Heart disease is the leading killer of women, responsible for one in three deaths each year, according to the American Heart Association. A woman dies from heart disease nearly every 80 seconds in America, but most cardiovascular disease is preventable, and there are steps all women can take to reduce their risk.

February is Go Red for Women month, an opportunity to recognize the impact heart disease has on women’s health.

Heart disease does not impact all women equally. Black women are disproportionately impacted by heart disease, likely because they develop high blood pressure at higher rates and earlier than white women. The American Heart Association reports some of the increased risk may come from higher risk of obesity, diabetes and exposure to chronic stress, but that genetics are also a factor. New research shows that black women have a gene that makes them more sensitive to the effects of salt, increasing their cardiovascular disease risk.

Hispanic women tend to develop heart disease much earlier than non-Hispanic women and are significantly more likely to be uninsured, leading to gaps in preventative care. They are more likely than other groups to take preventive action to keep their families healthy but less likely to take steps for their own health.

However, there is good news for black and Hispanic women. New research shows that they report higher levels of trust in their doctors than whites and are more likely to act on the information their providers give them.

Good nutrition and regular exercise are the best tools to prevent heart disease, but making the lifestyle changes needed to prevent the leading killer of women can be challenging.
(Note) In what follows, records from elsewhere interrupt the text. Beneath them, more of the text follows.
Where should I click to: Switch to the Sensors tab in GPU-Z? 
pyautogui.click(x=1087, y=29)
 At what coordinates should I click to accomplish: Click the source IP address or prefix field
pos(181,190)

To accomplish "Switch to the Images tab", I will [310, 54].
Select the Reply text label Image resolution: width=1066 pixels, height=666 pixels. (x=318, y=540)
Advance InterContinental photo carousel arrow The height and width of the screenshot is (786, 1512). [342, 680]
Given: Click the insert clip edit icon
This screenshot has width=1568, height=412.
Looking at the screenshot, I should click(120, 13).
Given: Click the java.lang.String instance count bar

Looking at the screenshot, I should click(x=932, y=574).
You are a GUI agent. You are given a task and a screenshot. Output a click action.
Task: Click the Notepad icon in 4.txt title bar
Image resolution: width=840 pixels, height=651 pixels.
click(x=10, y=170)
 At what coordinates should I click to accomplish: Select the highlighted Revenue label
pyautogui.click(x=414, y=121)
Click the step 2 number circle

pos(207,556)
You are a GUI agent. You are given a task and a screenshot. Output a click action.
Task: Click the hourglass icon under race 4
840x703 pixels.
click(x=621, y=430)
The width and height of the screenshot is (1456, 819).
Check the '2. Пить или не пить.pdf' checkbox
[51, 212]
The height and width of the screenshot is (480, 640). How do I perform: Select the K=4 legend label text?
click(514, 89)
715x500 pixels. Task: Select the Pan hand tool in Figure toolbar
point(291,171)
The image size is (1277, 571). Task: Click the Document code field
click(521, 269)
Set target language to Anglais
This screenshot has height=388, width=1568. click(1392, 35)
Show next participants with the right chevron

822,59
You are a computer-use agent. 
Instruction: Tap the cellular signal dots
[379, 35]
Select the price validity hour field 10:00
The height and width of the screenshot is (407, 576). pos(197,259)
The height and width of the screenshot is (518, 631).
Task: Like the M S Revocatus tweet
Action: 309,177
Women living in poverty are less likely to have access to nutritious food and less likely to be able to find the time and space to exercise.

Although keeping a healthy body weight reduces risk of heart disease, women of any weight can be affected. Women who appear fit may still have high cholesterol, poor nutrition or choose to smoke, any of which can substantially increase their risk.

Awareness of the first symptoms of a heart attack or stroke is also an important piece of reducing cardiovascular disease deaths. For both women and men, the most common symptom of a heart attack is pain, fullness or discomfort in the center of the chest. However, women are more likely than men to experience other symptoms, including shortness of breath, nausea, vomiting, back or jaw pain.